National Geographic’s August issue features Pope Francis on the cover and a story about his “silent revolution” at the Vatican, hoping to create a church “that is poor for the poor” within.
Though there was no official announcement from the government of Saudi Arabia, National Geographic’s regional editor-in-chief, Alsaad Omar Al Menhaly, tweeted about the ban.
The regional editor-in-chief’s tweet reads, “Dear readers in Saudi Arabia, we apologise for you not obtaining August’s magazine. According to the publishing company, the magazine was denied entry for cultural reasons. Chief Editor.”
Pope Francis’ reforms and declarations regarding climate change, abortion and the most recent one on parishes to take in refugees are being seen as the most ground-breaking reforms by any pope.

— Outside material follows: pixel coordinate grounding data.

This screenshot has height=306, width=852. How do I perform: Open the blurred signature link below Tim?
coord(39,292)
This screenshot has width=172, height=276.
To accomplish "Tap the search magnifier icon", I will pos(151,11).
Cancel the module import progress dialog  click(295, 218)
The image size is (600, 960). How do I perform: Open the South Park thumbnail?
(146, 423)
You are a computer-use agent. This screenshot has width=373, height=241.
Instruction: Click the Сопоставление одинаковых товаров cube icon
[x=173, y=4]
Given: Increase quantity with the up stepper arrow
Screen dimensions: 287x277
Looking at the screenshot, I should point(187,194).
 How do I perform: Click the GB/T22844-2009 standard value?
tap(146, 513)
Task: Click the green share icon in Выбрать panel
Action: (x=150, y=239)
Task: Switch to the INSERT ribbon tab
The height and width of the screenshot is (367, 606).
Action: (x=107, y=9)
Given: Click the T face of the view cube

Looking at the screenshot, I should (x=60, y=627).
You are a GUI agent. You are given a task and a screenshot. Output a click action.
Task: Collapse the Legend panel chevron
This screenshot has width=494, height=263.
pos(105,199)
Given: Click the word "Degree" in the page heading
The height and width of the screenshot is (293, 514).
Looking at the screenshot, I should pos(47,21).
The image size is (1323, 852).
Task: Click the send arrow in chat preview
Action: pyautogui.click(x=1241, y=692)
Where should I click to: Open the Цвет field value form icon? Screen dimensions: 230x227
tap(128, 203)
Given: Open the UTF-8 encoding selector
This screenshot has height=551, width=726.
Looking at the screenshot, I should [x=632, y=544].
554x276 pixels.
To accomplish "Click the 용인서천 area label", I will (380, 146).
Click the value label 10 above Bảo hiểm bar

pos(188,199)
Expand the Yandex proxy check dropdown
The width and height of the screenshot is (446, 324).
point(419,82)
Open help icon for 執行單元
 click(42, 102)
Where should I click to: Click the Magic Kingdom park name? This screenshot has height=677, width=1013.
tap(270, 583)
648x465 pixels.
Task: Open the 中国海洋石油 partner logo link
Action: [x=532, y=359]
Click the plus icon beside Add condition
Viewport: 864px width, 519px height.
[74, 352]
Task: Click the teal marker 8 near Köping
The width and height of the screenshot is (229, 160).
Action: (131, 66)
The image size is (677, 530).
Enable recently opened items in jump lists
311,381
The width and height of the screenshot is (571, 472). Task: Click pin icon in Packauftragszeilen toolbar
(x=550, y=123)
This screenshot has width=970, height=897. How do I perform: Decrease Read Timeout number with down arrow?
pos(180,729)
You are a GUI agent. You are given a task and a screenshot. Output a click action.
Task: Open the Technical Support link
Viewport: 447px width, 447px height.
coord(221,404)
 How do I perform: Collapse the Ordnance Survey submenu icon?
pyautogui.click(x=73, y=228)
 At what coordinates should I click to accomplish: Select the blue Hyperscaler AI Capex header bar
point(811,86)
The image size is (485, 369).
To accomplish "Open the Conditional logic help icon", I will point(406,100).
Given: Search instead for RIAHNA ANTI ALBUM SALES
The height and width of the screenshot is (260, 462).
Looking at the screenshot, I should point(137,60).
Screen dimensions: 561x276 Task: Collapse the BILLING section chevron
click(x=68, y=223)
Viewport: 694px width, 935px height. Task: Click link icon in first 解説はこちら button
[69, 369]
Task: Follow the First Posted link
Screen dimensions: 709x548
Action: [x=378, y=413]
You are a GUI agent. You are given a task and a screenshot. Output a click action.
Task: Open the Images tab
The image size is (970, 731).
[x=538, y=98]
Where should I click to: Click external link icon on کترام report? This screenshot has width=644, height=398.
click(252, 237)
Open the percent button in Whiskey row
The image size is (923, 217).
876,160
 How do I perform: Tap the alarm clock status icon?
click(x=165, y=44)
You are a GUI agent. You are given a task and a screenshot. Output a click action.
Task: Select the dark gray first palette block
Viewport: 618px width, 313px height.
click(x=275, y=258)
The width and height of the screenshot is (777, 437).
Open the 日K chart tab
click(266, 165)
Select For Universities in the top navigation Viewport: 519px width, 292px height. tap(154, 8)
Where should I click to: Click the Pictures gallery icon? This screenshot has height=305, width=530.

A spokesperson for the National Geographic Society told Quartz, “We are aware of the issue, but we are still currently in the information gathering phase.”
However, this is not the first time the content of the magazine has been censored in Saudi Arabia. Earlier this year, a line in the magazine’s March issue titled “The war on science” stated “evolution never happened”. The line was eliminated from the cover for unknown reasons.
A secular activist from Morocco Kacem El Ghazzali, who is currently serving as the International Humanist and Ethical Union’s representative at the United Nations, stated that it is fairly common for “scientific, secular and philosophical” pieces to be banned in the kingdom.
Ghazzali further added, “Thousands of blogs and websites are also banned in the country and contrary to most Arab countries, Saudi Arabia never tries to hide its intentions and recognition of censorship.”